Thousands rally across Yemen


Several injured as protesters clash with police on fourth straight day of demonstrations in capital and country’s south

A Yemeni protester waves a dagger as he shouts slogans in support of President Saleh in Sanaa [AFP]

Thousands of protesters have taken to the streets across Yemen for the fourth straight day, demanding political reforms and the downfall of Ali Abdullah Saleh, the country’s long-serving president.
The 3,000-strong throng of demonstrators in the capital, Sanaa, comprising students, human rights activists and lawyers clad in black robes, clashed with police and pro-government supporters on Monday.
Rival groups, armed with clubs and rocks, were seen facing off after supporters of Saleh reportedly confronted the protesters.
At least three people were injured, including one stabbed with a traditional Yemeni dagger, in fighting outside Sanaa’s university where protesters chanted: “A revolution of free opinion … A revolution of freedom … We should be allowed to decide.”
Further chants of “After Mubarak, Ali” and “No corruption after today” reverberated around the city.
“It’s very tense on the streets here,” Al Jazeera’s Hashem Ahelbarra, reporting form Sanaa, said.
“The anti-government protests are gathering momentum, despite the huge concessions given by  President Ali Abdullah Saleh, who said that he will step down in 2013, and that his son, General Ahmed Abdullah Saleh – who was being groomed to take over – won’t inherit power.
“Thousands of young Yemenis are saying: ‘We won’t trust Ali Abdullah Saleh, because we trusted him in the past, particularly in 2006, when he said he was about to resign – only for him to continue and to ask for the constitution to be amended to allow him to be appointed for life’.”
Public squares blocked

Protesters have been using social media networks, such as Facebook and Twitter, in an attempt to mobilise people throughout Yemen, an impoverished country at the south of the Arabian peninsula.

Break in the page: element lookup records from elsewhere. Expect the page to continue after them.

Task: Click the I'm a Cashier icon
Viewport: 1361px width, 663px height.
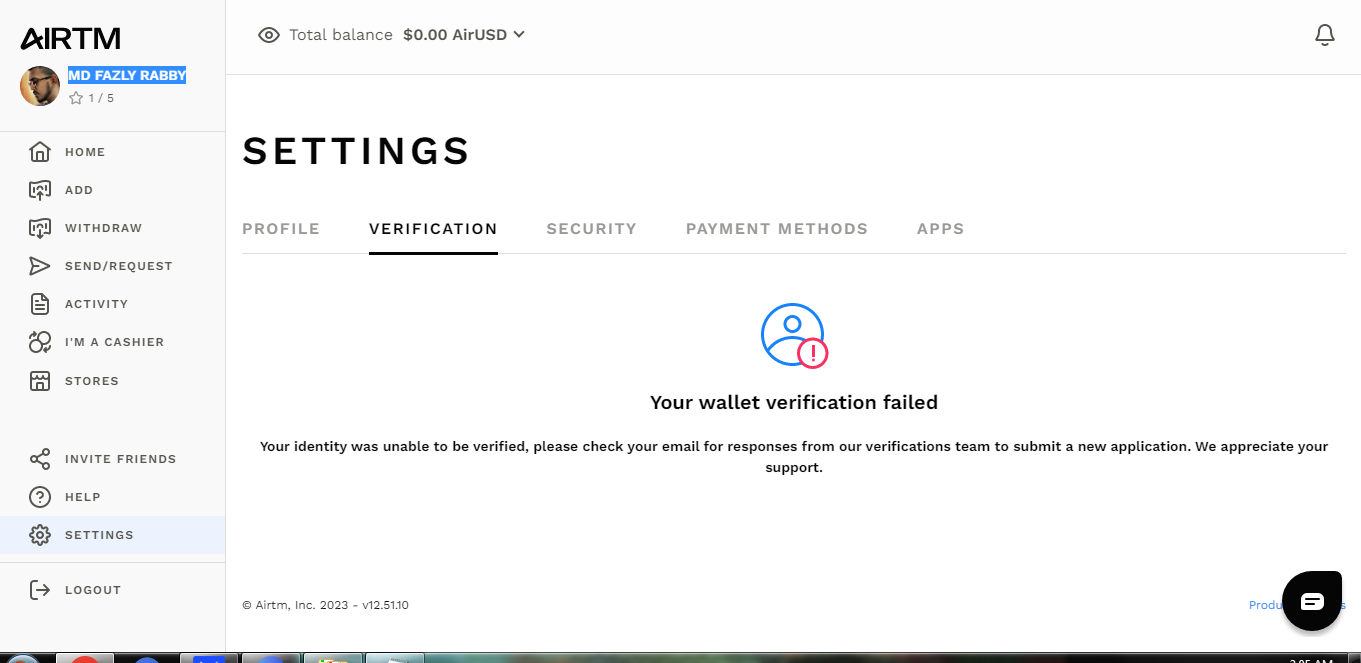Action: coord(40,342)
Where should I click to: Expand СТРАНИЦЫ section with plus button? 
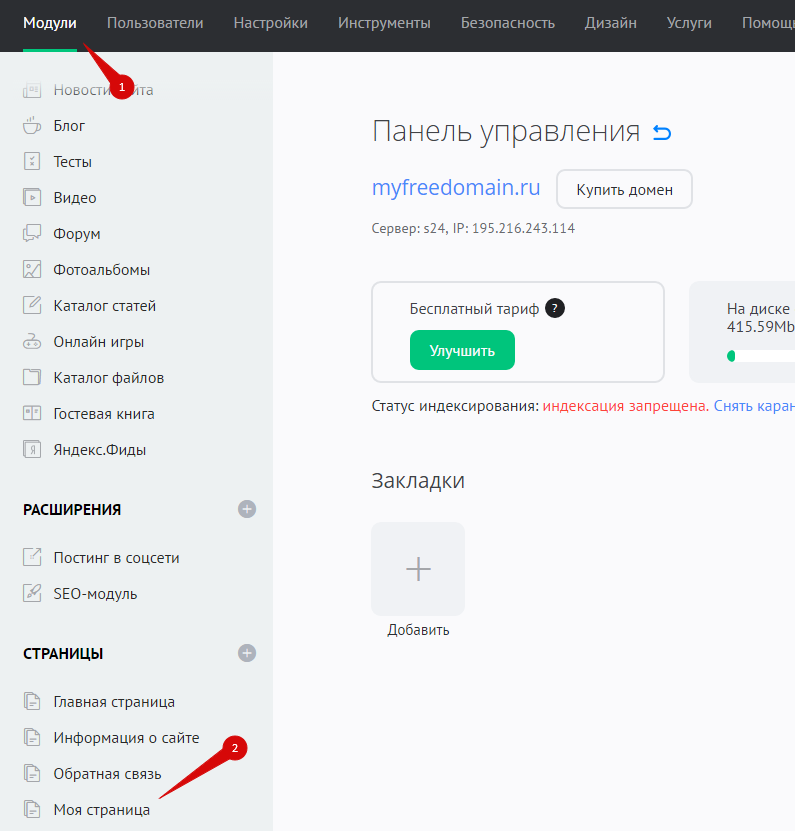click(247, 653)
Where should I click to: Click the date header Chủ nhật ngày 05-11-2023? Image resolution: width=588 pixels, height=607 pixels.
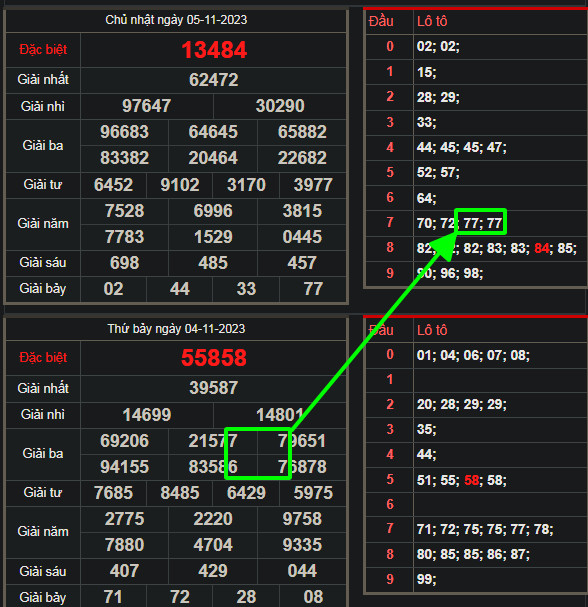[x=176, y=20]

But state forces have blocked access to public squares, several coincidentally named “Tahrir Square” – both in Sanaa, and around the country.

The move was an apparent attempt to prevent the world’s media from linking the protests with those that took place in the Egyptian capital, Cairo, our correspondent says.

Several checkpoints have appeared on streets leading to Sanaa’s presidential palace, and many have been blocked with razor wire.

“What we are seeing is thousands of pro-government protesters – and people are saying these are government officials and policemen disguised as civilians – armed with batons, attacking the pro-democracy protesters and dispersing the crowd using violence,” our correspondent said.

Unrest spreads

While it is possible to find Yemenis who say Saleh, 64, is “the best we’ve had, and after him would be chaos”, thousands have hit the streets in protests across the country, including in Aden and Taaz, a southern city, Al Jazeera’s Ahelbarra said.

At least 12 people were injured as police shot tear gas to break up protests in the southern city of Taaz, where human rights groups say protesters were also given electric shocks by security officials.

And in Aden, dock workers stormed the offices of the Yemen Gulf of Aden Port Corporation, seizing its chairman, Mohamed Bin Aefan, and other senior corporate figures, they said.

“We have had it with corrupt officials and it’s time to tell them to leave,” Ali Bin Yehya, a port worker, said.

“What happened in Egypt and Tunisia motivated the workers to demand their rights.”

Opposition groups appear to have backtracked on an agreement made on Sunday to meet with Saleh to find a political settlement to the crisis, our correspondent said.

The groups had also aimed to establish a coalition “government of national unity” – after their supporters pointed to the success of Egyptians in overthrowing Hosni Mubarak from power, Ahelbarra said.

The US connection

Saleh has reportedly cancelled a planned trip to the US at this moment of unrest, and will be visiting tribal areas in a bid to convince community leaders not to join the ongoing protests.

Military ties between the US and Saleh’s administration have grown stronger in recent months, as the country struggles with the increasing militancy of a secessionist movement in the south, as well as unrest provoked by rising food prices, unemployment reaching 40 per cent – and demands for human rights to be recognised.

The US is shortly to embark on a $75 million project to train Yemen’s counterterrorism unit,  US officials say.

Saleh became leader of North Yemen in 1978 and has ruled the Republic of Yemen since the north and south merged in 1990.